Crise de colère et règlement bafoué
Les nostalgiques de l’époque Benkirane, sont convaincus que l’homme a agi dans le respect des statuts du PJD. S’il est vrai que l’article 91 desdits statuts stipule que «tout ce qui est de nature à porter atteintes aux bonnes mœurs et considéré comme une infraction au règlement intérieur du parti», le chapitre IV du règlement intérieur de cette formation politique, stipule clairement que «tout membre désireux de démissionner ou geler temporairement son adhésion au PJD est tenu d’adresser une lettre en ce sens, à la plus haute instance décisionnelle dont il est membre. A défaut, la demande doit être soumise à l’appréciation de l’un des Secrétaires provinciaux du parti».
Malaises et règlements de comptes
Pour l’opinion publique nationale, si Abdelilah Benkirane a nommément cité les cadres PJDistes avec lesquels il préfère garder ses distances, c’est qu’il est déterminé à éliminer de potentiels concurrents à la tête du PJD. A la veille des élections de 2021, ces concurrents sont tout désignés. Il y a d’abord Saâdeddine El Othmani et Mustapha Ramid qui pourrait être son éventuel remplaçant à la tête du parti islamiste. Dans la ligne de mire de l’ex-SG du PJD, figurent également Mohamed Amekraz qui a augmenté sa popularité à l’occasion du rétablissement des relations entre le Maroc et Israël, et Lahcen Daoudi qui n’a pas toujours été d’accord avec les positions de Benkirane sur plusieurs dossiers, notamment lors des consultations pour la formation de la majorité gouvernementale en 2016.

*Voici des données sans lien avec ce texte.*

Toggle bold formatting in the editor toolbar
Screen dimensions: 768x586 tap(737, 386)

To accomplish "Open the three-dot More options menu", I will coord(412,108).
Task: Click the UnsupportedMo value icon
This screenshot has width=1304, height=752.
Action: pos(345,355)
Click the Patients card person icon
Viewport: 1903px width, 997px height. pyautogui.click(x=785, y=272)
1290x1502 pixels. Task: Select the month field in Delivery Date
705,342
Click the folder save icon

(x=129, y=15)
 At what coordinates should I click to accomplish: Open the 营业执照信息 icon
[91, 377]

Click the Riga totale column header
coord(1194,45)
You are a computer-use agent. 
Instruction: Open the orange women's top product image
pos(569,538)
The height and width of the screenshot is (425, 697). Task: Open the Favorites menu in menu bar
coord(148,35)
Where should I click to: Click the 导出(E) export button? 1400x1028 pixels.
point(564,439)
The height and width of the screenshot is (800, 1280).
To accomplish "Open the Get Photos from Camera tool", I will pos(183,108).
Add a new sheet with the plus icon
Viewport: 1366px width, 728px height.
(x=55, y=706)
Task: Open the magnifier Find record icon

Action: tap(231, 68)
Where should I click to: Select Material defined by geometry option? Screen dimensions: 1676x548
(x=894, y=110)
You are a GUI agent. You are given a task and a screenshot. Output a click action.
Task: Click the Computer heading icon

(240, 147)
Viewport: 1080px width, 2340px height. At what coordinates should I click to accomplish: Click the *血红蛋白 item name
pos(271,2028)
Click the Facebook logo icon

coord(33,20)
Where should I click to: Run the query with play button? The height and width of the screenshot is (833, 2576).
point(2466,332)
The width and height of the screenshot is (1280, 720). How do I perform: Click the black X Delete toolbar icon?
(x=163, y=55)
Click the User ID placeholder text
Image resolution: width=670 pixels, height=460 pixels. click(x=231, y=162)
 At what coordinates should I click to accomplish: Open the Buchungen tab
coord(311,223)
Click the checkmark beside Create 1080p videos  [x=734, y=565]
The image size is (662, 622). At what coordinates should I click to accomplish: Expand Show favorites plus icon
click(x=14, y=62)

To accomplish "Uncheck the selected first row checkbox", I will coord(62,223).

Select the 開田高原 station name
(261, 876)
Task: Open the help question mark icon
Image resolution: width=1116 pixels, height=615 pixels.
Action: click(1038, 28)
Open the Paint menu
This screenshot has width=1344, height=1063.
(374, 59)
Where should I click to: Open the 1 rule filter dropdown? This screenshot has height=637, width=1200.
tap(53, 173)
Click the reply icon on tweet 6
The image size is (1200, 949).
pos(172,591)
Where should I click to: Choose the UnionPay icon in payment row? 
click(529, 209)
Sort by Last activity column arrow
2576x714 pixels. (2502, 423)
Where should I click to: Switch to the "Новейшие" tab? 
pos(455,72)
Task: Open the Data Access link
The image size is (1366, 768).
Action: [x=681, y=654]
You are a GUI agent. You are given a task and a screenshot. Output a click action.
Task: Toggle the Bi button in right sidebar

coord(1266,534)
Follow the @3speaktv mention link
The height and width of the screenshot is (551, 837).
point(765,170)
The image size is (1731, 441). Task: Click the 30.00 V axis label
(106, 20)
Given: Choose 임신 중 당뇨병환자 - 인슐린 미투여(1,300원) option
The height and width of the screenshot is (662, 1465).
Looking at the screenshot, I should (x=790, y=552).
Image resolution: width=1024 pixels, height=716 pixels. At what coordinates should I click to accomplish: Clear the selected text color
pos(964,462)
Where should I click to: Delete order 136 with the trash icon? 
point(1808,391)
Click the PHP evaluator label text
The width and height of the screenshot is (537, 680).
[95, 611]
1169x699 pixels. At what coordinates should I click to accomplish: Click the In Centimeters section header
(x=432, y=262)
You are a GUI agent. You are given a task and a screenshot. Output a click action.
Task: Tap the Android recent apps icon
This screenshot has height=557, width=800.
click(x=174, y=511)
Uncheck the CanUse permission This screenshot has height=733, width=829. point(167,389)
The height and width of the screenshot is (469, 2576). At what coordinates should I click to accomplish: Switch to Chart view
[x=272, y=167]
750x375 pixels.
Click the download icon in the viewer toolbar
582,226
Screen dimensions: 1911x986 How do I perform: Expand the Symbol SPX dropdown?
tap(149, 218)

Pour bon nombre d’observateurs de la scène politique nationale, la dernière sortie d’Abdelilah Benkirane n’est qu’un baroud d’honneur à usage interne. Pour l’ancien Secrétaire général du PJD, qui veut refaire parler de lui après avoir perdu la main sur le parti.
Mohcine Lourhzal
Rififi chez les islamistes Le PJD convoque son Conseil national L’adoption par le gouvernement du projet de loi sur la légalisation de l’usage du cannabis à des fins thérapeutiques précipite les événements au sein du PJD, dont le Conseil national se réunira en session extraordinaire les 20 et 21 mars 2021, au lendemain de la décision d’Abdelilah Benkirane de claquer la porte du parti. Cette session extraordinaire du parlement du parti de la Lampe sera présidée par Abdelali Hamieddine, qui en assure l’intérim depuis la démission d’Idriss El Azami Idrissi sur fond de divergences autour du quotient électoral. Si le communiqué du PJD a précisé que la rencontre portera sur l’examen de la demande de démission du président du Conseil national, Idriss El Azami Idrissi, les observateurs estiment que les débats seront focalisés sur les causes de cette démission, autant que sur celle de Benkirane. Les derniers développements politiques, le nouveau mode de calcul du quotient électoral sur la base des inscrits sur les listes électorales, l’adoption du projet de loi sur la légalisation du cannabis, sont autant de questions brûlantes qui mettent le parti islamiste au bord de l’implosion. La situation est tellement tendue au PJD que le Secrétaire général, Saâdeddine El Othmani a demandé aux membres du parti de ne pas commenter la décision de son prédécesseur, de geler son adhésion au parti.